_WRITTEN REQUEST_:
Recast the lines as a Markdown table with columns named "Row" and "Line", leaving out blank lines. Include only the lines starting at the beginning of the entries and ending at the line containing "pyautogui.click(x=34, y=103)", with both ends included.

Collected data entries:
******

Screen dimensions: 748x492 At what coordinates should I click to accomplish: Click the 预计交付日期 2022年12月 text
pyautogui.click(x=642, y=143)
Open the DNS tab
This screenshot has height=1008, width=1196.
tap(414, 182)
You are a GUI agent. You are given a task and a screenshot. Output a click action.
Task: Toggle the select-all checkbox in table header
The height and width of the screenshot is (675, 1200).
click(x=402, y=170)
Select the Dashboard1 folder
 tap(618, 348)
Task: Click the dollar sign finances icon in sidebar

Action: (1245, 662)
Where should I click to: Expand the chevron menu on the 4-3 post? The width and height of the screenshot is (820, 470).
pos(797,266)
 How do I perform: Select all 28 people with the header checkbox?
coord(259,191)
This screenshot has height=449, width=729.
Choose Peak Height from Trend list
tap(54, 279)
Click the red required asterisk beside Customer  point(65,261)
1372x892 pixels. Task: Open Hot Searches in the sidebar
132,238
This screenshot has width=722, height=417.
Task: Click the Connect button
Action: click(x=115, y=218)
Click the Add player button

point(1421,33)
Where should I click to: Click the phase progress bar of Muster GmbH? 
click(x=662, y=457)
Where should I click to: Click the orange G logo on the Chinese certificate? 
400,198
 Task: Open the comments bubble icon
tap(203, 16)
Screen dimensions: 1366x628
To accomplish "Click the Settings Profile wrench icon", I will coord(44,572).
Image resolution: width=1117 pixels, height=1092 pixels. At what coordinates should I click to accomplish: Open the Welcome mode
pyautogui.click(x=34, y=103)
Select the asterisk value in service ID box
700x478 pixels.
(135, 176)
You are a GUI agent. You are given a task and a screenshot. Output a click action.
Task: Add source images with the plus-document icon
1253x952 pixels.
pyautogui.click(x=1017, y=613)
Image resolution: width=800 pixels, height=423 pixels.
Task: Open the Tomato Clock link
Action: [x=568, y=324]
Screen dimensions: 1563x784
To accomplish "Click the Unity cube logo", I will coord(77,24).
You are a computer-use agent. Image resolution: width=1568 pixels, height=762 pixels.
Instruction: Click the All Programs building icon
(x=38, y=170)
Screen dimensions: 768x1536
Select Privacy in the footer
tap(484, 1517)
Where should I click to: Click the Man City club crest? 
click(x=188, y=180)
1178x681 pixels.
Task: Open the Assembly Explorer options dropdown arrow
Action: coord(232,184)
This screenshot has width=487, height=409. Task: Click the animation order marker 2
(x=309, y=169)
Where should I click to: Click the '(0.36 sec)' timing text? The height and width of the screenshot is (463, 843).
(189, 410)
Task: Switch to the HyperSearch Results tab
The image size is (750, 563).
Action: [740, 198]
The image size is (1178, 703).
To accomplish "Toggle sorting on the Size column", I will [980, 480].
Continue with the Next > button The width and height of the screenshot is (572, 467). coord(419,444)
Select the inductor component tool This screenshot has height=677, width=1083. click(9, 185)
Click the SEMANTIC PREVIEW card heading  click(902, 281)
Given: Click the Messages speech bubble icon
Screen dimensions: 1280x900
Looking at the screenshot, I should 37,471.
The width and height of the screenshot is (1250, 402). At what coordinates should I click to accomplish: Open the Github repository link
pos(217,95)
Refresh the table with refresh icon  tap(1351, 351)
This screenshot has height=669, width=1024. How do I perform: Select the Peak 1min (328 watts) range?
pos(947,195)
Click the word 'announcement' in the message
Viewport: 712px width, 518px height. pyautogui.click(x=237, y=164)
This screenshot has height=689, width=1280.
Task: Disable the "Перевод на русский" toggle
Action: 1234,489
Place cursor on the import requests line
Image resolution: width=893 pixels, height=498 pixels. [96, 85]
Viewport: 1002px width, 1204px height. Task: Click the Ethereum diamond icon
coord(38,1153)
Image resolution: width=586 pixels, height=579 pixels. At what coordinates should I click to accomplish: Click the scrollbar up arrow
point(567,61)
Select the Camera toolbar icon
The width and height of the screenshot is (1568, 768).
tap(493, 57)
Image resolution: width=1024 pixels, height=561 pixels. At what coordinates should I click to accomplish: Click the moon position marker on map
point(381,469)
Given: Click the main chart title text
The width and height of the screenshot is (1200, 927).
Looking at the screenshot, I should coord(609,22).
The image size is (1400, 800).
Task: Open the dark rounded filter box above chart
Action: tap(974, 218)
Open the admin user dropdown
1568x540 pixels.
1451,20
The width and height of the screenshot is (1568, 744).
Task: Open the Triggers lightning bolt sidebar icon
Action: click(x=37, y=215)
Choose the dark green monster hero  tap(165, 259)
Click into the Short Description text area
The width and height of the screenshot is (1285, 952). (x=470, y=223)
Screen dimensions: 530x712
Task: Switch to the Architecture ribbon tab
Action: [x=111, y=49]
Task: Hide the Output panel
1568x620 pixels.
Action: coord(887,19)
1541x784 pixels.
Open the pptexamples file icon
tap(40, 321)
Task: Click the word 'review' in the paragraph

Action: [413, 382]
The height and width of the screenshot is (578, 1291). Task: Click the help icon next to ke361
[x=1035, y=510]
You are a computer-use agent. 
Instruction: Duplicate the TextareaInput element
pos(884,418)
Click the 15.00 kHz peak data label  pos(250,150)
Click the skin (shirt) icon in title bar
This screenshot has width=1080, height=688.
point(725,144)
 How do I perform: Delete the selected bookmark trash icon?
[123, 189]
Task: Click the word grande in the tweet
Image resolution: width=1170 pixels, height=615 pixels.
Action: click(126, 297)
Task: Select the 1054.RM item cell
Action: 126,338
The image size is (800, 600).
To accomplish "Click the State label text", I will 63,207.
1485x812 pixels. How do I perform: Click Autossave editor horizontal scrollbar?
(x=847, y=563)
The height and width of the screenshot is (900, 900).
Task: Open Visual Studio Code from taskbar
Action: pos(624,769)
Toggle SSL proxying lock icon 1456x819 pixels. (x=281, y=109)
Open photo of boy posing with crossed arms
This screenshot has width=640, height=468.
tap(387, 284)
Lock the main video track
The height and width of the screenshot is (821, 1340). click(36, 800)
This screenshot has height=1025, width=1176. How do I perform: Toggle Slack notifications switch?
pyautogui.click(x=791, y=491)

******

_THE RESPONSE_:
| Row | Line |
|---|---|
| 1 | Screen dimensions: 748x492 At what coordinates should I click to accomplish: Click the 预计交付日期 2022年12月 text |
| 2 | pyautogui.click(x=642, y=143) |
| 3 | Open the DNS tab |
| 4 | This screenshot has height=1008, width=1196. |
| 5 | tap(414, 182) |
| 6 | You are a GUI agent. You are given a task and a screenshot. Output a click action. |
| 7 | Task: Toggle the select-all checkbox in table header |
| 8 | The height and width of the screenshot is (675, 1200). |
| 9 | click(x=402, y=170) |
| 10 | Select the Dashboard1 folder |
| 11 |  tap(618, 348) |
| 12 | Task: Click the dollar sign finances icon in sidebar |
| 13 | Action: (1245, 662) |
| 14 | Where should I click to: Expand the chevron menu on the 4-3 post? The width and height of the screenshot is (820, 470). |
| 15 | pos(797,266) |
| 16 |  How do I perform: Select all 28 people with the header checkbox? |
| 17 | coord(259,191) |
| 18 | This screenshot has height=449, width=729. |
| 19 | Choose Peak Height from Trend list |
| 20 | tap(54, 279) |
| 21 | Click the red required asterisk beside Customer  point(65,261) |
| 22 | 1372x892 pixels. Task: Open Hot Searches in the sidebar |
| 23 | 132,238 |
| 24 | This screenshot has width=722, height=417. |
| 25 | Task: Click the Connect button |
| 26 | Action: click(x=115, y=218) |
| 27 | Click the Add player button |
| 28 | point(1421,33) |
| 29 | Where should I click to: Click the phase progress bar of Muster GmbH?  |
| 30 | click(x=662, y=457) |
| 31 | Where should I click to: Click the orange G logo on the Chinese certificate?  |
| 32 | 400,198 |
| 33 |  Task: Open the comments bubble icon |
| 34 | tap(203, 16) |
| 35 | Screen dimensions: 1366x628 |
| 36 | To accomplish "Click the Settings Profile wrench icon", I will coord(44,572). |
| 37 | Image resolution: width=1117 pixels, height=1092 pixels. At what coordinates should I click to accomplish: Open the Welcome mode |
| 38 | pyautogui.click(x=34, y=103) |